Restate exactly the lines below, from the one containing "Task: Open Live Casino from the sidebar" through the final line, and leave out the pictures.

Stored entries
===

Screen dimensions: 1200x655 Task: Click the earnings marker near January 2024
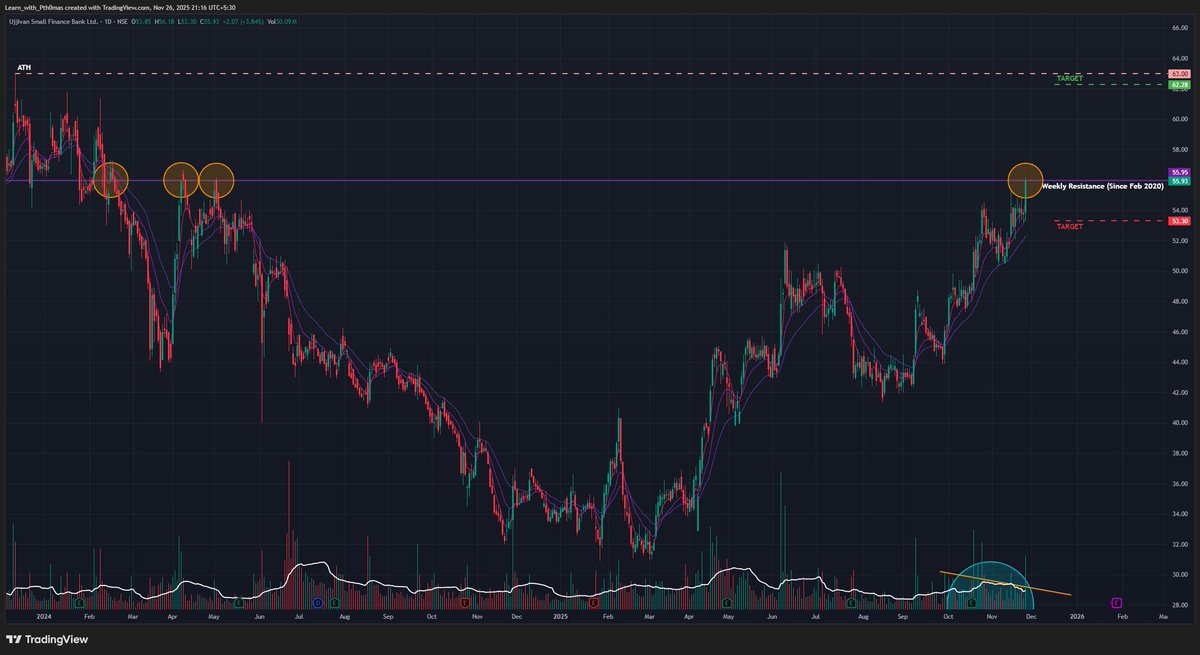[x=78, y=604]
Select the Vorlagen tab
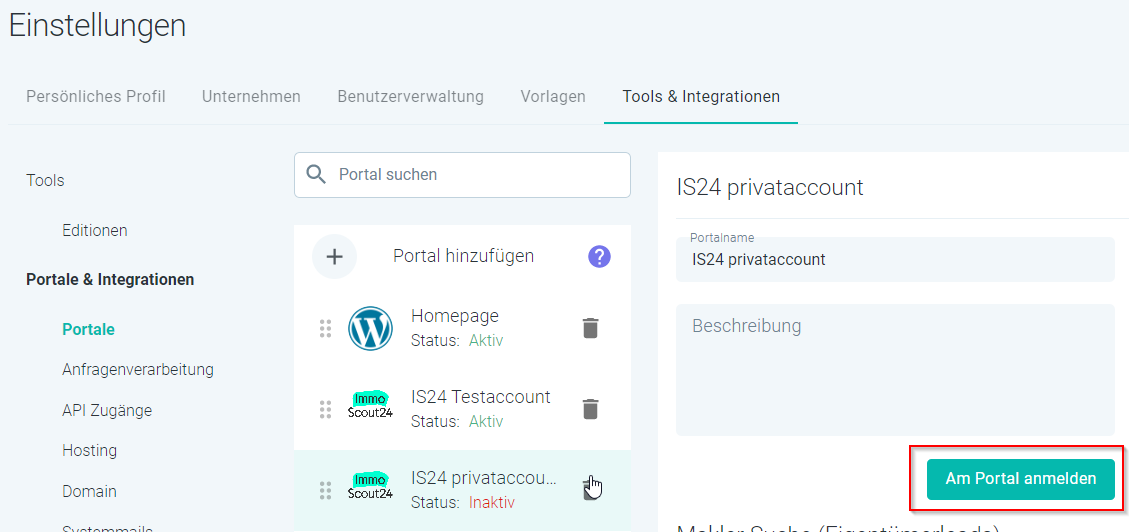This screenshot has width=1129, height=532. (553, 97)
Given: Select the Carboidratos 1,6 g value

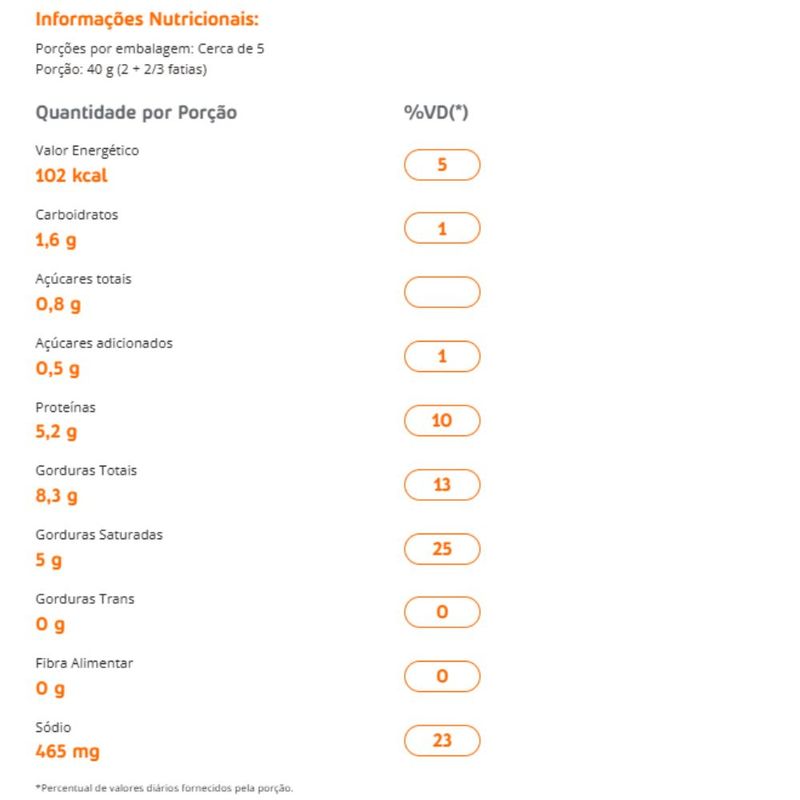Looking at the screenshot, I should [x=56, y=240].
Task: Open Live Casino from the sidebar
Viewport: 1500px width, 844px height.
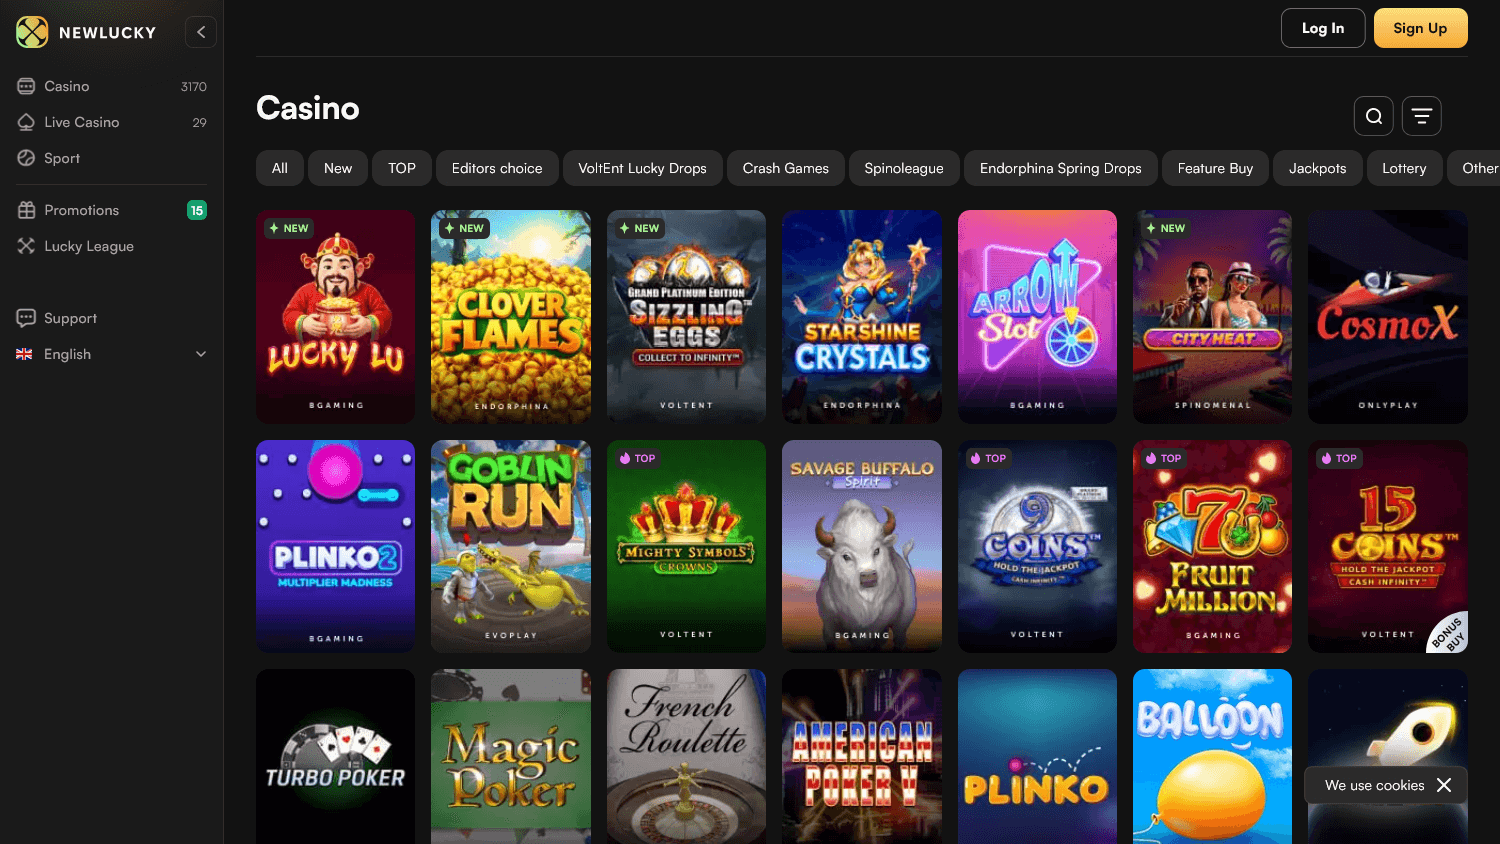Action: [x=25, y=122]
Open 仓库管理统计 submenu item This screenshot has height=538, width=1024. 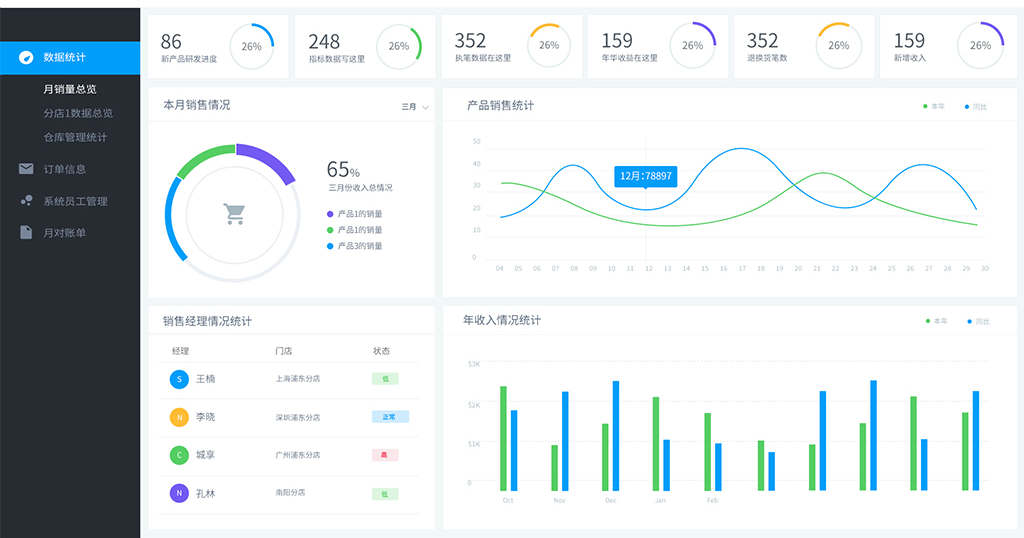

===

● SOLUTION TO THE EXERCISE
Task: Open Live Casino from the sidebar
Viewport: 1500px width, 844px height.
Action: [x=25, y=122]
Open 仓库管理统计 submenu item This screenshot has height=538, width=1024. 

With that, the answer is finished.